Elon Musk's artificial intelligence company, xAI, recently unveiled its latest large language model, Grok 4, signaling a rapid advancement in the competitive AI landscape. The launch was accompanied by confirmations from Musk himself regarding upcoming, highly anticipated capabilities for the model, including substantial improvements in image and video understanding, and the development of a dedicated video generation model. These enhancements are expected to roll out as part of future iterations, potentially under a designation like "Grok 4.20" as speculated by some.
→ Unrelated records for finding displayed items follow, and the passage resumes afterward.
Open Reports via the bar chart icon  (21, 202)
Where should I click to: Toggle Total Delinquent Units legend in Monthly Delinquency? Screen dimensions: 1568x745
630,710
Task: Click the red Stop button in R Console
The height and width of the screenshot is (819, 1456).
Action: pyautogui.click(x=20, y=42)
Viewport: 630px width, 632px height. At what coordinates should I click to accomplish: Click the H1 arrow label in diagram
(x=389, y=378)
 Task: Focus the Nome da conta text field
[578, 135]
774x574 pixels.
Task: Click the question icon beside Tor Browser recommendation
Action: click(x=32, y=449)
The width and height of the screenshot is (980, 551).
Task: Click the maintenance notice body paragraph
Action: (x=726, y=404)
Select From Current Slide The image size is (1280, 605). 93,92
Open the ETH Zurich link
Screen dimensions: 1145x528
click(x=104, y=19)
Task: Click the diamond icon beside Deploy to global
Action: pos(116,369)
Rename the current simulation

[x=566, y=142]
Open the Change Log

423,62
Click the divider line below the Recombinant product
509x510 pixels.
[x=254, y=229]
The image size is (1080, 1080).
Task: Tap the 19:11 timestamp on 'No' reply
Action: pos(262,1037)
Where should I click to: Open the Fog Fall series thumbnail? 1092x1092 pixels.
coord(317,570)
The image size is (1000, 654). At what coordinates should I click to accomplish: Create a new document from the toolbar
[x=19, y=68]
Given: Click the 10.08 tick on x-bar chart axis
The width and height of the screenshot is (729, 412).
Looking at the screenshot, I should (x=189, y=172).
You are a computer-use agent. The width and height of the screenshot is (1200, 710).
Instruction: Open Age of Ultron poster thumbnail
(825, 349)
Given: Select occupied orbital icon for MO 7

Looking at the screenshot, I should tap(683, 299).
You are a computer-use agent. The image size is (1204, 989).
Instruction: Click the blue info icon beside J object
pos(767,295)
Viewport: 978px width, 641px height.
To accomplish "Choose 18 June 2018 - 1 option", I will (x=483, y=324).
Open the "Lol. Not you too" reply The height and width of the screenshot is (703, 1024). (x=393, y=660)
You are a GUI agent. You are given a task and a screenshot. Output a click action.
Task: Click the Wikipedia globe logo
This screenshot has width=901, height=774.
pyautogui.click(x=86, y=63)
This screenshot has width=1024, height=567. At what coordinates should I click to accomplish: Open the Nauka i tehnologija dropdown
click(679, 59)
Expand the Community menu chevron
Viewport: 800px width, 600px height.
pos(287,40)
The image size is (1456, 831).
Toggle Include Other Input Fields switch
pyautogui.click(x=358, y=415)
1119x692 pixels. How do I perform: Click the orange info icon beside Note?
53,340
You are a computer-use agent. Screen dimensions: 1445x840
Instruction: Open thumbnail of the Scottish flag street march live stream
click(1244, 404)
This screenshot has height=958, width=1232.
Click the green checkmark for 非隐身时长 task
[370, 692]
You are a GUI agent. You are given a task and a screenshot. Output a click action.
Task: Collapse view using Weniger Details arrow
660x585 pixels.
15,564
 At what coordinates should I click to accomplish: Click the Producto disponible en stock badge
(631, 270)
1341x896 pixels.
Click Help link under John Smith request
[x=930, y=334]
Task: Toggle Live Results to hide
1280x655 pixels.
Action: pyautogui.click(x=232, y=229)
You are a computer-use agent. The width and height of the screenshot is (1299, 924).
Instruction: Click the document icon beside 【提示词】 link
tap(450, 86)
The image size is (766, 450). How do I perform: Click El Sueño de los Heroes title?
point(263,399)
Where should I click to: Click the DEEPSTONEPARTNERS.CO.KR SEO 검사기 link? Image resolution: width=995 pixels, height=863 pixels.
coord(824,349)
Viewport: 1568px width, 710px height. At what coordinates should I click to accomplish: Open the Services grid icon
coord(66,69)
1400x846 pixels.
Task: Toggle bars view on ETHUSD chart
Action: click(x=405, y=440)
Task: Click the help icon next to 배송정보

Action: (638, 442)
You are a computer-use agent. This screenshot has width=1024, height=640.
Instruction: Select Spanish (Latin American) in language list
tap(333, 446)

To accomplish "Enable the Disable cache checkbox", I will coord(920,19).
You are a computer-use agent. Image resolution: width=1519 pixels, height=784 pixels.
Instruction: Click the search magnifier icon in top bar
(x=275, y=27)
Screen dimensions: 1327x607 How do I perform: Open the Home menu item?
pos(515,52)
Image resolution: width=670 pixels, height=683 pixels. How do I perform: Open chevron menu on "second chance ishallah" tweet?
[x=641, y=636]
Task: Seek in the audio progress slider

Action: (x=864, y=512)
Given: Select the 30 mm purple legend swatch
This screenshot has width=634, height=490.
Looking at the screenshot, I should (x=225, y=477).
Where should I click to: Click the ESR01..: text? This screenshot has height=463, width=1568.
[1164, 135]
Grok 4, which is based on version 6 of xAI's foundational model, has already demonstrated impressive performance on various benchmarks. Elon Musk stated that Grok 4 is "PhD-level in everything," showcasing its ability to achieve near-perfect scores on graduate-level exams like the GRE and solve a significant portion of problems on the challenging Humanity's Last Exam. The model is available in both single-agent (Grok 4) and multi-agent (Grok 4 Heavy) versions, with the latter leveraging parallel processing to tackle complex tasks.
A key area of focus for xAI is the model's multimodal capabilities, which Musk acknowledged as a current "weakness." To address this, xAI is actively training version 7 of its foundational model, expected to be completed within weeks. This next-generation model is anticipated to bring a "step function improvement" in Grok's understanding of images, video, and audio, allowing it to "hear and see the world just like any of you."
Beyond enhanced understanding, xAI has confirmed plans for a video generation model. This ambitious project aims to enable "pixel in, pixel out" capabilities, envisioning an "infinite scroll of content" on the X platform where users can not only watch generated videos but also interact and intervene. Training for this video model is slated to begin within the next three to four weeks, utilizing over 100,000 GB200 GPUs.
The rapid development cycle, from Grok 1 in November 2023 to Grok 4 in July 2025, underscores xAI's aggressive push in the AI domain, directly challenging established players like OpenAI and Google. As the company continues to integrate Grok into real-world applications and explore new frontiers like AI-generated video games, the confirmed multimodal and video generation capabilities position Grok for a significant evolution in its interaction with and creation of digital content.